Almonte board member Kevin Reilly agreed, saying the 30 board members represent the public on issues that few people are interested in.

“It’s unglamorous and we get our work done,” he said. “The public doesn’t show up much until there is a rate increase. The ratepayer understands that when they flush the toilet it works.”

Several district representatives disputed data from the report about costs and potential cost savings. Bruce Abbott, a member of the Richardson Bay District’s board, pointed to the report’s indication that Richardson Bay customers pay $436 a year for sewer service, when they actually pay $246 a year, he said.

“And we have no intent of increasing our rates unless it’s imposed on us because of the spills, which we don’t think are our fault,” he said.

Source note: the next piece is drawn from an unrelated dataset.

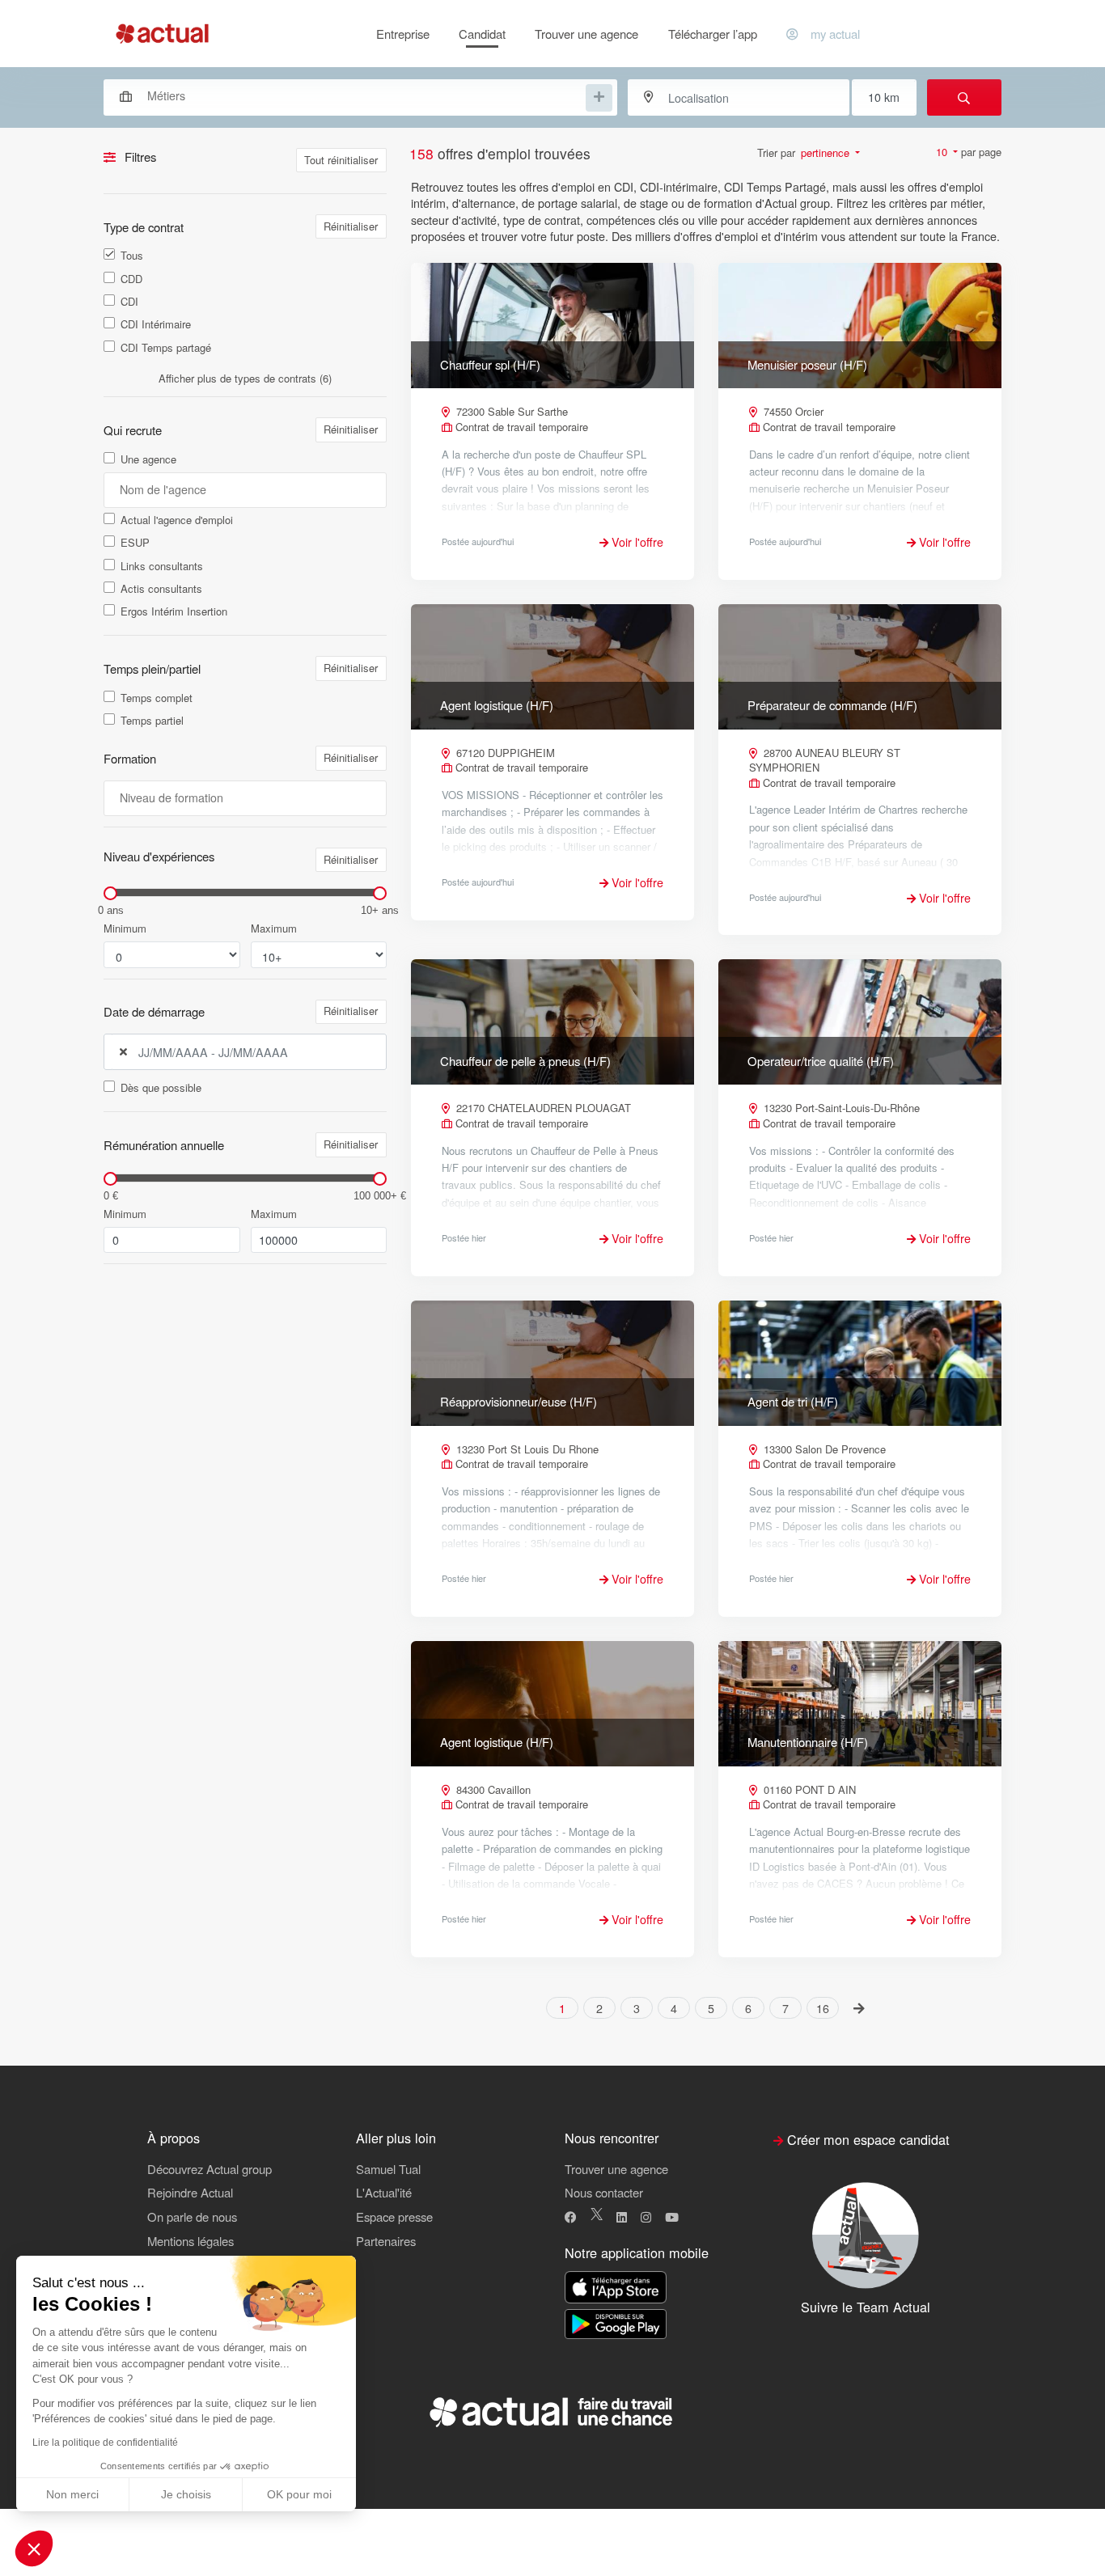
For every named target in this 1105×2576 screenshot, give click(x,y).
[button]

The commission didn’t vote on the proposal, but it didn’t pepper Banning and some district reps with questions. Commissioner Jeff Blanchfield, a Mill Valley resident, asked Banning if the City of Mill Valley and TCSD supported the eventual consolidation of all the districts within SASM. TCSD opposes full consolidation. Although Mill Valley City Manager Jim McCann was not available for comment, Banning said the city is taking a wait-and-see approach, hoping to evaluate the status of the consolidated district before it takes the next step.

Former Mill Valley City Councilman Cliff Waldeck urged the commission to expand the parameters of the consolidation to include the City of Mill Valley.

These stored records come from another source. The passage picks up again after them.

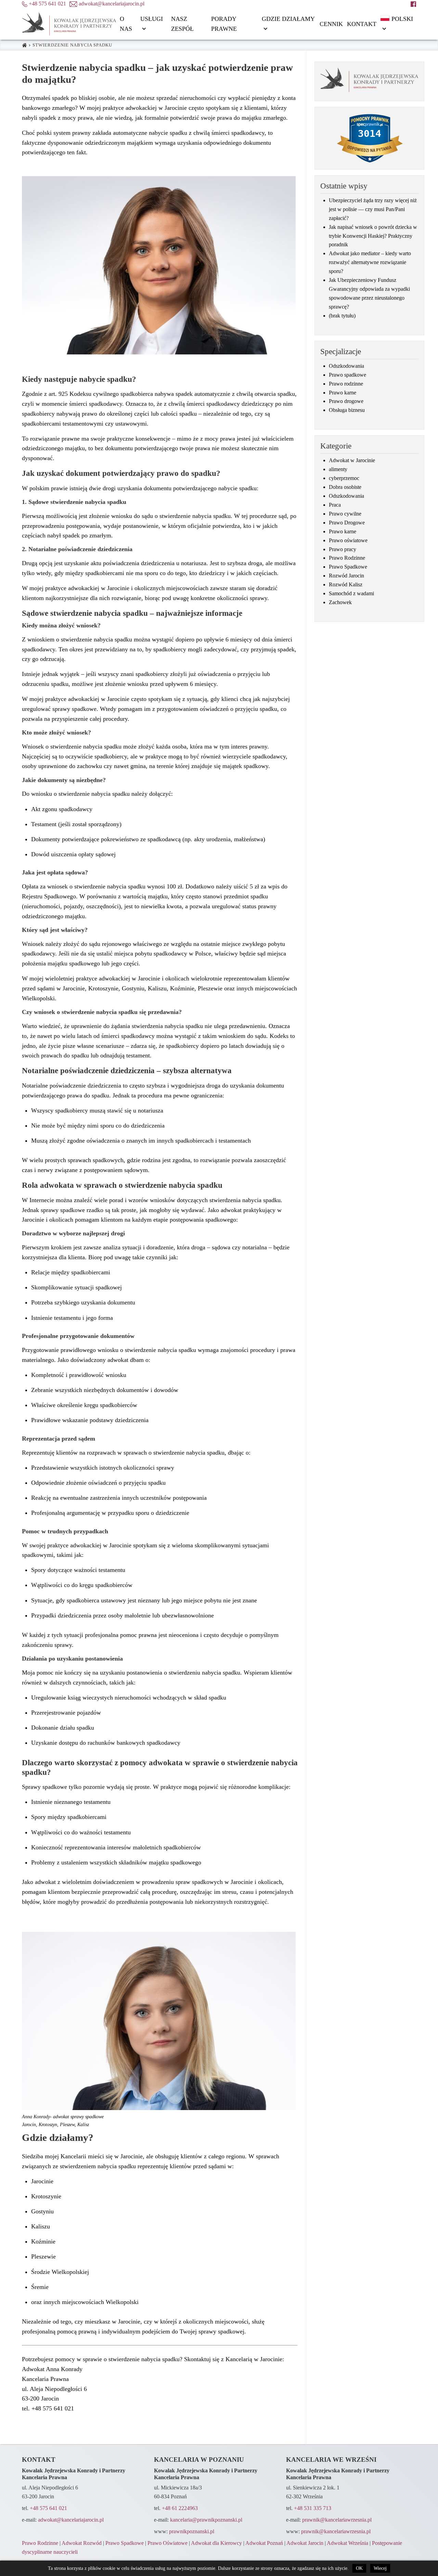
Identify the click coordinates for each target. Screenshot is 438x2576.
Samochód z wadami (351, 593)
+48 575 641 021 (48, 2508)
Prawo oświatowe (348, 540)
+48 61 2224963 (180, 2508)
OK (359, 2568)
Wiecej (380, 2568)
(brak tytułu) (342, 316)
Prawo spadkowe (347, 375)
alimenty (338, 469)
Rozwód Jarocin (346, 576)
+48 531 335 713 (312, 2508)
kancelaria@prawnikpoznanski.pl (206, 2520)
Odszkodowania (346, 366)
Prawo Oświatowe (167, 2543)
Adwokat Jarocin (304, 2543)
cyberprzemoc (344, 478)
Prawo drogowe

“There is a kind of institutional lack of understanding on the City of Mill Valley’s part about the importance of running a good sanitation agency,” he said.

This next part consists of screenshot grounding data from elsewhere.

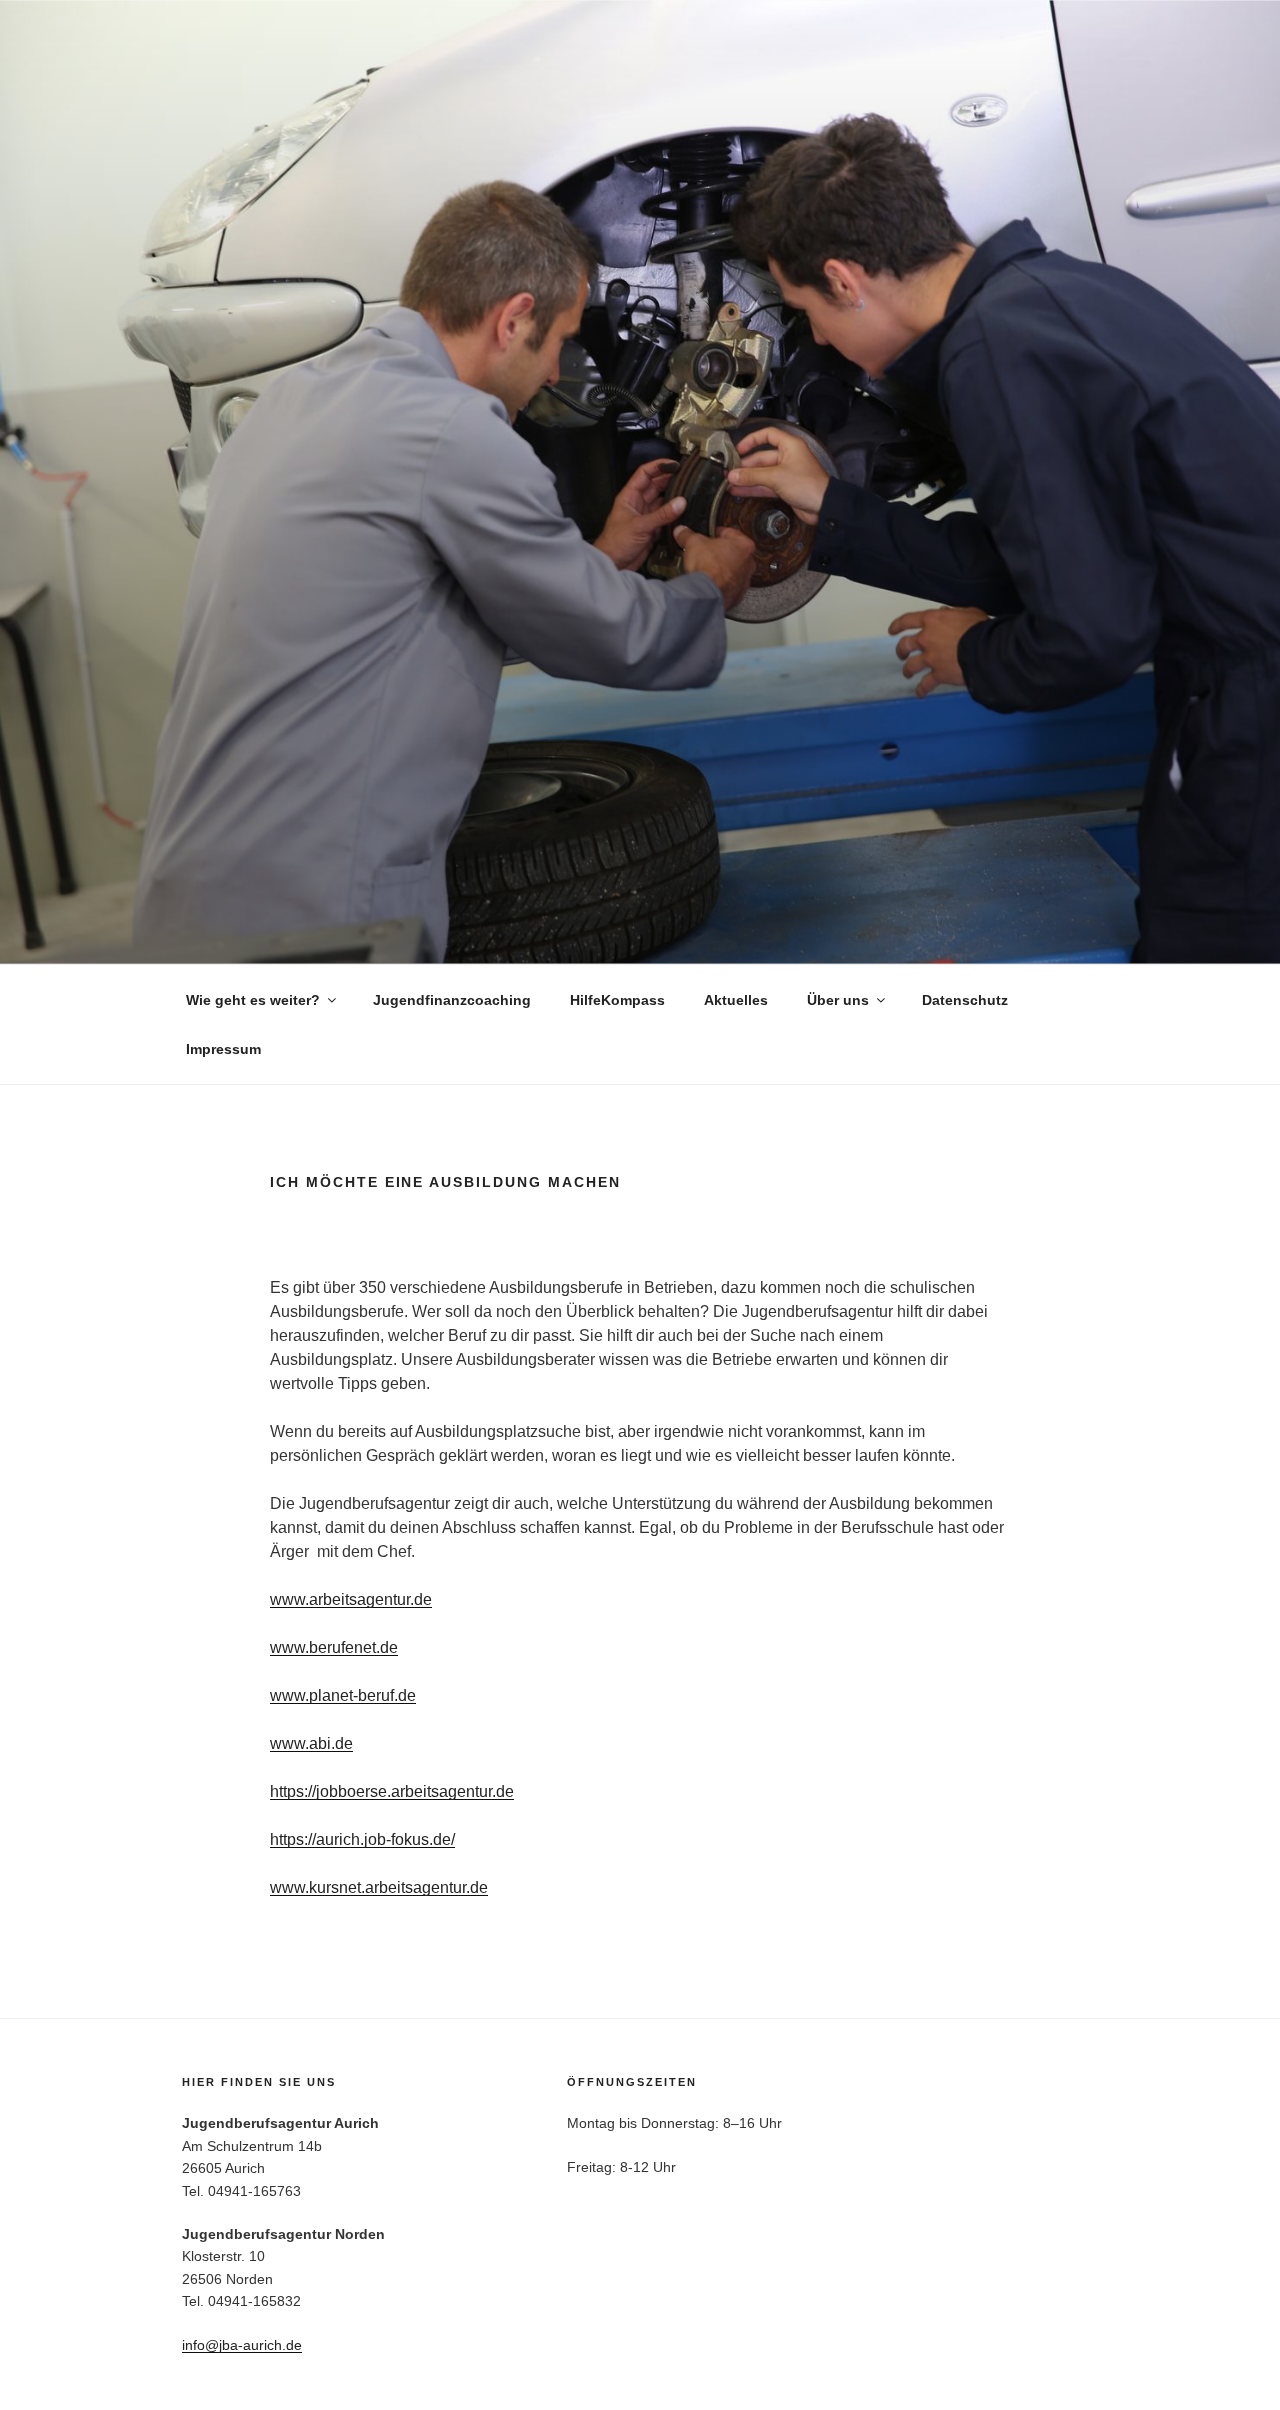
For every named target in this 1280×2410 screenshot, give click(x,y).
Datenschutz (965, 1000)
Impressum (223, 1049)
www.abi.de (311, 1743)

Waldeck criticized the city’s response to the 2008 spills, saying, “Instead of having open meetings where they brought people into the process, they basically lawyered up with an attorney from Sacramento and cut a deal at a cost of $2 million.”

Waldeck said the current structure of SASM is such that “nobody’s taking any responsibility.”

Almonte district board member Lew Kious said he opposed the consolidation but suggested some changes to make it successful if it does happen. He said the board of the consolidated district should include 11 members for a period of time after the merger to lean on the institutional knowledge of the members, and also recommended that the new SASM board include 5 members, not the proposed three.

“That would be more effective,” he said.

Banning emphasized to the commission that there was no urgency to the proposed consolidation, saying the process was currently in a planning phase and that an approval of the merger wouldn’t happen until later this year. The commission considers changing the districts’ “sphere of influence,” the first step in the process, at its Sept. 6 meeting.